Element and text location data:
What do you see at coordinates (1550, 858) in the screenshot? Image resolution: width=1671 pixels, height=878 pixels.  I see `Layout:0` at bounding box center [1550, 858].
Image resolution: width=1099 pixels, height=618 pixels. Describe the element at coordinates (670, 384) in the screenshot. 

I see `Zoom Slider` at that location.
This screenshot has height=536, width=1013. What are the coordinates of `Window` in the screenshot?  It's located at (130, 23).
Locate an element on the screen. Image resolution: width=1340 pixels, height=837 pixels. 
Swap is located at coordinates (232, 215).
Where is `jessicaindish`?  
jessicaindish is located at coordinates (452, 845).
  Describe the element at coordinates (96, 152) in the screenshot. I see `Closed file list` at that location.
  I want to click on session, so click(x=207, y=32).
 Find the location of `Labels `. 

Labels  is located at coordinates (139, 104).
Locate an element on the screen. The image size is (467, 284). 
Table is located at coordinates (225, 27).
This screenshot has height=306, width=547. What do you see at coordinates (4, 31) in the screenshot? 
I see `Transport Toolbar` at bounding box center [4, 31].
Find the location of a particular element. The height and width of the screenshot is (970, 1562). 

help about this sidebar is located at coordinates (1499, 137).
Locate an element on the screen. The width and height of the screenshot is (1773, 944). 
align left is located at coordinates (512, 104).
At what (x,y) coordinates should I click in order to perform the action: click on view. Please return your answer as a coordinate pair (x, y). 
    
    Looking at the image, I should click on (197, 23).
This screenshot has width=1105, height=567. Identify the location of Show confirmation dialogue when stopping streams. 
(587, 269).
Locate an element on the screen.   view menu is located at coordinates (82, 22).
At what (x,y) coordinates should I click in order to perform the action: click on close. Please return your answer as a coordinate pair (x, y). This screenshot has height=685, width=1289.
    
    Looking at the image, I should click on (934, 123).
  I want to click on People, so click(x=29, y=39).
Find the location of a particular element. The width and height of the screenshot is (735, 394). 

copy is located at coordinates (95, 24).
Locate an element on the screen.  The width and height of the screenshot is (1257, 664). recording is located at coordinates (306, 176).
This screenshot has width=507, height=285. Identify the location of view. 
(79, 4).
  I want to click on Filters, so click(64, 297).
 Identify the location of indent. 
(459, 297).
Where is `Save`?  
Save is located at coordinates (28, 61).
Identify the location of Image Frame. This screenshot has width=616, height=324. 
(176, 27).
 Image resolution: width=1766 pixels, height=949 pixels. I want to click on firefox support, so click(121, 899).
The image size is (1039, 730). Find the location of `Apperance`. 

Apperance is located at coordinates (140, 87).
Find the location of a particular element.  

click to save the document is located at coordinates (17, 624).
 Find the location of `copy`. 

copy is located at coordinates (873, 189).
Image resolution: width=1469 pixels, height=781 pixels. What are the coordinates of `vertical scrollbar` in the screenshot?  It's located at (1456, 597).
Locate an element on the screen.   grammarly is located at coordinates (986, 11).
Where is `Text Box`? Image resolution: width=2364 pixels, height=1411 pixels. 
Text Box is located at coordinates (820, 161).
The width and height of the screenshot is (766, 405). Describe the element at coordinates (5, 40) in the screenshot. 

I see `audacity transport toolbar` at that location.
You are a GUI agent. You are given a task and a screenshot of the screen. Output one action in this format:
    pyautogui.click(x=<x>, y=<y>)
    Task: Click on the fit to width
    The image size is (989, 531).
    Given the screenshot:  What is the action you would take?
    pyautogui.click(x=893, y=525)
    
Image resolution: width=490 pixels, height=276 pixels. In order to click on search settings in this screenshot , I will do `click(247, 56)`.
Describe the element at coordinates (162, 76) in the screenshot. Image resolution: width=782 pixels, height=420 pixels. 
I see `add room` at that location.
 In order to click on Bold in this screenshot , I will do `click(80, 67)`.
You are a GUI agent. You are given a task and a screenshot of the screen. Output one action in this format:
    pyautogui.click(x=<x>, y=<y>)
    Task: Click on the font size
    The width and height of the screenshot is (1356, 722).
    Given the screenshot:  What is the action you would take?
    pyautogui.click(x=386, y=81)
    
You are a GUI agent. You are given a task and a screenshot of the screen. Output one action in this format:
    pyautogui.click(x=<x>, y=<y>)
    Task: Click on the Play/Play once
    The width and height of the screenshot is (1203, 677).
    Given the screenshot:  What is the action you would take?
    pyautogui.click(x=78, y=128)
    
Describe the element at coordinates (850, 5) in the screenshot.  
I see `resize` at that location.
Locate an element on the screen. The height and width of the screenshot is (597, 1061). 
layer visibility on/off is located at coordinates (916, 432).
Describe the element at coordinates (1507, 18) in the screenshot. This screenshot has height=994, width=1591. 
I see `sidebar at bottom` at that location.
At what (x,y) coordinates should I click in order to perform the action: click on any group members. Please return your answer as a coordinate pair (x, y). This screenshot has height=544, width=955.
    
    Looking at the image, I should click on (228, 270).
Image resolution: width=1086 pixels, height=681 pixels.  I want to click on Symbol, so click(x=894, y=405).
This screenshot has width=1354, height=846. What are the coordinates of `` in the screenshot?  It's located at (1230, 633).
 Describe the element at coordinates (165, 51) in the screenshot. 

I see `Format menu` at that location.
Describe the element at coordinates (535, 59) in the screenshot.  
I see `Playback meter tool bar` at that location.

◆ What is being asked
Rewrite the records above as a Markdown table with two columns, No. and Text, giving each nonblank line its own row in the original order, numbered from 1.

◆ Written solution
| No. | Text |
|---|---|
| 1 | What do you see at coordinates (1550, 858) in the screenshot? Image resolution: width=1671 pixels, height=878 pixels.  I see `Layout:0` at bounding box center [1550, 858]. |
| 2 | Image resolution: width=1099 pixels, height=618 pixels. Describe the element at coordinates (670, 384) in the screenshot.  |
| 3 | I see `Zoom Slider` at that location. |
| 4 | This screenshot has height=536, width=1013. What are the coordinates of `Window` in the screenshot?  It's located at (130, 23). |
| 5 | Locate an element on the screen. Image resolution: width=1340 pixels, height=837 pixels.  |
| 6 | Swap is located at coordinates (232, 215). |
| 7 | Where is `jessicaindish`?   |
| 8 | jessicaindish is located at coordinates (452, 845). |
| 9 |   Describe the element at coordinates (96, 152) in the screenshot. I see `Closed file list` at that location. |
| 10 |   I want to click on session, so click(x=207, y=32). |
| 11 |  Find the location of `Labels `.  |
| 12 | Labels  is located at coordinates (139, 104). |
| 13 | Locate an element on the screen. The image size is (467, 284).  |
| 14 | Table is located at coordinates (225, 27). |
| 15 | This screenshot has height=306, width=547. What do you see at coordinates (4, 31) in the screenshot?  |
| 16 | I see `Transport Toolbar` at bounding box center [4, 31]. |
| 17 | Find the location of a particular element. The height and width of the screenshot is (970, 1562).  |
| 18 | help about this sidebar is located at coordinates (1499, 137). |
| 19 | Locate an element on the screen. The width and height of the screenshot is (1773, 944).  |
| 20 | align left is located at coordinates (512, 104). |
| 21 | At what (x,y) coordinates should I click in order to perform the action: click on view. Please return your answer as a coordinate pair (x, y).  |
| 22 |     Looking at the image, I should click on (197, 23). |
| 23 | This screenshot has width=1105, height=567. Identify the location of Show confirmation dialogue when stopping streams.  |
| 24 | (587, 269). |
| 25 | Locate an element on the screen.   view menu is located at coordinates (82, 22). |
| 26 | At what (x,y) coordinates should I click in order to perform the action: click on close. Please return your answer as a coordinate pair (x, y). This screenshot has height=685, width=1289. |
| 27 |     Looking at the image, I should click on (934, 123). |
| 28 |   I want to click on People, so click(x=29, y=39). |
| 29 | Find the location of a particular element. The width and height of the screenshot is (735, 394).  |
| 30 | copy is located at coordinates (95, 24). |
| 31 | Locate an element on the screen.  The width and height of the screenshot is (1257, 664). recording is located at coordinates (306, 176). |
| 32 | This screenshot has width=507, height=285. Identify the location of view.  |
| 33 | (79, 4). |
| 34 |   I want to click on Filters, so click(64, 297). |
| 35 |  Identify the location of indent.  |
| 36 | (459, 297). |
| 37 | Where is `Save`?   |
| 38 | Save is located at coordinates (28, 61). |
| 39 | Identify the location of Image Frame. This screenshot has width=616, height=324.  |
| 40 | (176, 27). |
| 41 |  Image resolution: width=1766 pixels, height=949 pixels. I want to click on firefox support, so click(121, 899). |
| 42 | The image size is (1039, 730). Find the location of `Apperance`.  |
| 43 | Apperance is located at coordinates (140, 87). |
| 44 | Find the location of a particular element.   |
| 45 | click to save the document is located at coordinates (17, 624). |
| 46 |  Find the location of `copy`.  |
| 47 | copy is located at coordinates (873, 189). |
| 48 | Image resolution: width=1469 pixels, height=781 pixels. What are the coordinates of `vertical scrollbar` in the screenshot?  It's located at (1456, 597). |
| 49 | Locate an element on the screen.   grammarly is located at coordinates (986, 11). |
| 50 | Where is `Text Box`? Image resolution: width=2364 pixels, height=1411 pixels.  |
| 51 | Text Box is located at coordinates (820, 161). |
| 52 | The width and height of the screenshot is (766, 405). Describe the element at coordinates (5, 40) in the screenshot.  |
| 53 | I see `audacity transport toolbar` at that location. |
| 54 | You are a GUI agent. You are given a task and a screenshot of the screen. Output one action in this format: |
| 55 |     pyautogui.click(x=<x>, y=<y>) |
| 56 |     Task: Click on the fit to width |
| 57 |     The image size is (989, 531). |
| 58 |     Given the screenshot:  What is the action you would take? |
| 59 |     pyautogui.click(x=893, y=525) |
| 60 | Image resolution: width=490 pixels, height=276 pixels. In order to click on search settings in this screenshot , I will do `click(247, 56)`. |
| 61 | Describe the element at coordinates (162, 76) in the screenshot. Image resolution: width=782 pixels, height=420 pixels.  |
| 62 | I see `add room` at that location. |
| 63 |  In order to click on Bold in this screenshot , I will do `click(80, 67)`. |
| 64 | You are a GUI agent. You are given a task and a screenshot of the screen. Output one action in this format: |
| 65 |     pyautogui.click(x=<x>, y=<y>) |
| 66 |     Task: Click on the font size |
| 67 |     The width and height of the screenshot is (1356, 722). |
| 68 |     Given the screenshot:  What is the action you would take? |
| 69 |     pyautogui.click(x=386, y=81) |
| 70 | You are a GUI agent. You are given a task and a screenshot of the screen. Output one action in this format: |
| 71 |     pyautogui.click(x=<x>, y=<y>) |
| 72 |     Task: Click on the Play/Play once |
| 73 |     The width and height of the screenshot is (1203, 677). |
| 74 |     Given the screenshot:  What is the action you would take? |
| 75 |     pyautogui.click(x=78, y=128) |
| 76 | Describe the element at coordinates (850, 5) in the screenshot.   |
| 77 | I see `resize` at that location. |
| 78 | Locate an element on the screen. The height and width of the screenshot is (597, 1061).  |
| 79 | layer visibility on/off is located at coordinates (916, 432). |
| 80 | Describe the element at coordinates (1507, 18) in the screenshot. This screenshot has height=994, width=1591.  |
| 81 | I see `sidebar at bottom` at that location. |
| 82 | At what (x,y) coordinates should I click in order to perform the action: click on any group members. Please return your answer as a coordinate pair (x, y). This screenshot has height=544, width=955. |
| 83 |     Looking at the image, I should click on (228, 270). |
| 84 | Image resolution: width=1086 pixels, height=681 pixels.  I want to click on Symbol, so click(x=894, y=405). |
| 85 | This screenshot has width=1354, height=846. What are the coordinates of `` in the screenshot?  It's located at (1230, 633). |
| 86 |  Describe the element at coordinates (165, 51) in the screenshot.  |
| 87 | I see `Format menu` at that location. |
| 88 | Describe the element at coordinates (535, 59) in the screenshot.   |
| 89 | I see `Playback meter tool bar` at that location. |